Hurra, Hurra, das eBook, das ist wider da!
Die Hardware
Ein weiterer Leser auf macnews.de hat die Notwendigkeit passender Hardware folgendermaßen formuliert:
“Das Problem sind meiner Meinung nach weniger die e-Books selber, sondern dass es noch keine wirklich gute Reader-Hardware gibt. Das wird sich hoffentlich mit der zunehmenden Entwicklung der e-Ink-Technologie in den nächsten Jahren ändern.”

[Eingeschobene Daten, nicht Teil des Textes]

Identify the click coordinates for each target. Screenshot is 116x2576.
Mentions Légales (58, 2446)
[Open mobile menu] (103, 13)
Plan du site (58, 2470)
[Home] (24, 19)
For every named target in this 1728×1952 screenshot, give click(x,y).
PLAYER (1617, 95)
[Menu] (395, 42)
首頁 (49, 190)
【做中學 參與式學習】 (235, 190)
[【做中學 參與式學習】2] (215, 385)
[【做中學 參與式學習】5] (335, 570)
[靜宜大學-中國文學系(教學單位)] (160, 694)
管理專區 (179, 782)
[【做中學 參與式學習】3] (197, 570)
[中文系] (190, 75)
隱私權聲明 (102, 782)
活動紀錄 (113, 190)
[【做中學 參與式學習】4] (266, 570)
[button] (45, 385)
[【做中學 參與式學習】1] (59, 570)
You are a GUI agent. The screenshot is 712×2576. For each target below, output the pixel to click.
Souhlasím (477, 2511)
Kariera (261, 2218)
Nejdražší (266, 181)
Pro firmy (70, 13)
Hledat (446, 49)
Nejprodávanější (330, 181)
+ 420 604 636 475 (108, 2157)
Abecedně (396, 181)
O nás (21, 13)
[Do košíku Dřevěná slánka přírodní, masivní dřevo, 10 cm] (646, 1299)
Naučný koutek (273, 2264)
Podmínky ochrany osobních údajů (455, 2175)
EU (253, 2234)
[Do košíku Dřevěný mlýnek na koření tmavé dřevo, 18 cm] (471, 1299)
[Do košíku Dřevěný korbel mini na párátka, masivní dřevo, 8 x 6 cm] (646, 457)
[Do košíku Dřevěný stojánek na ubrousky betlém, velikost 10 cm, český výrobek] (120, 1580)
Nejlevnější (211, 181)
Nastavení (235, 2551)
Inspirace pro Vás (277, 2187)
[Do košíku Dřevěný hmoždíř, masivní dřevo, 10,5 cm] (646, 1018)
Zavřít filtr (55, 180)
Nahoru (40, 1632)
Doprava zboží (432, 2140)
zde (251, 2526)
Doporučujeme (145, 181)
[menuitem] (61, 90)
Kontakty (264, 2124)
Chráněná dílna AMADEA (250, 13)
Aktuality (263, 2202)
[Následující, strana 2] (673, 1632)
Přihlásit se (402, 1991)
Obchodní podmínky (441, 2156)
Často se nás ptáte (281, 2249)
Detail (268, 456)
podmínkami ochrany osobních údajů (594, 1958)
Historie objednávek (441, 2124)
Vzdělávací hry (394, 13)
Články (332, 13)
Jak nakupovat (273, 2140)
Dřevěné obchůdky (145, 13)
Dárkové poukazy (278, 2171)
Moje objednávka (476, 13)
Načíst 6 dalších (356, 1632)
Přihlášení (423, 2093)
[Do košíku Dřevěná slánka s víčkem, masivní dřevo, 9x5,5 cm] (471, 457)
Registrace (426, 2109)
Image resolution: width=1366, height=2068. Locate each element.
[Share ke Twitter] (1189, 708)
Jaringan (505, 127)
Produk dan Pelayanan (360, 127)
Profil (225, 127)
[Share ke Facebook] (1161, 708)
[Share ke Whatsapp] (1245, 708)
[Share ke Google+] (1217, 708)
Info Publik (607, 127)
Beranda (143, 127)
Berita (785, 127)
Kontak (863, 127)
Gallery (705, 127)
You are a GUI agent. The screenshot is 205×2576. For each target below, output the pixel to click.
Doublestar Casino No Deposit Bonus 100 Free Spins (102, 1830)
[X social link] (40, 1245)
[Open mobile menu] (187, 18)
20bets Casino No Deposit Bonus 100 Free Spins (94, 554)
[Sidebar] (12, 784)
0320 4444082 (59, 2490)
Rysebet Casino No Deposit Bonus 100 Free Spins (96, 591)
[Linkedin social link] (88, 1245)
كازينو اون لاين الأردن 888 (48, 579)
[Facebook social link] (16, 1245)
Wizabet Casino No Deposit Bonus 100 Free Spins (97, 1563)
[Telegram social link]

Bisherige Lächerlichkeiten, wie beispielsweise der Sony Reader, sind da noch völlig unzureichend. Wie schon so viele Geräte zuvor, ist auch der Sony Reader ein Gerät von Technikern für Techniker - oder hat irgendjemand ernsthaft vor, dieses Dingen mit sich rumzuschleppen, um dann eventuell einmal ein eBook zu lesen. Was für ein Quatsch.
Da war die oben erwähnte Kombination aus Palm und eBook-Reader Software schon vor vielen Jahren deutlich weiter. Denn da gab es zumindest einmal eine Zeit, in der man dem Nutzer verklickern konnte, das der Palm an sich nützlich sei - und damit wert war, durch die Gegend geschleppt zu werden. Das ist heute nicht mehr so. Statt dessen rennen nunmehr Horden hochkommunikativer Menschen in John Wayne Manier durch die Straßen und warten auf den nächsten Anruf - selbstverständlich bis an die Zähne (bzw. den Gürtel) bewaffnet mit Handys und weiteren kommunikatorischen Glücksseligkeiten. Wäre es da nicht sinnvoll, eBooks auf diesen Geräten zu betrachten, da sie ja wie das Erste Hilfe Paket eines Bundis “immer am Mann (bzw. Frau)” sind?
Nicht so schnell: Die Dinger taugen nämlich auch noch nicht wirklich zum Betrachten von längeren und für den Leser darüber hinaus gelegentlich durchaus relevanten Texten. Fuzzel-Display, Fuzzel-Knöpfchen, Fuzzel-Kram. Aber spätestens jetzt ist wohl klar, worauf ich hinausmöchte: Das aus dieser Perspektive ideale Darstellungsgerät für optisch ansprechende eBooks könnte das iPhone werden.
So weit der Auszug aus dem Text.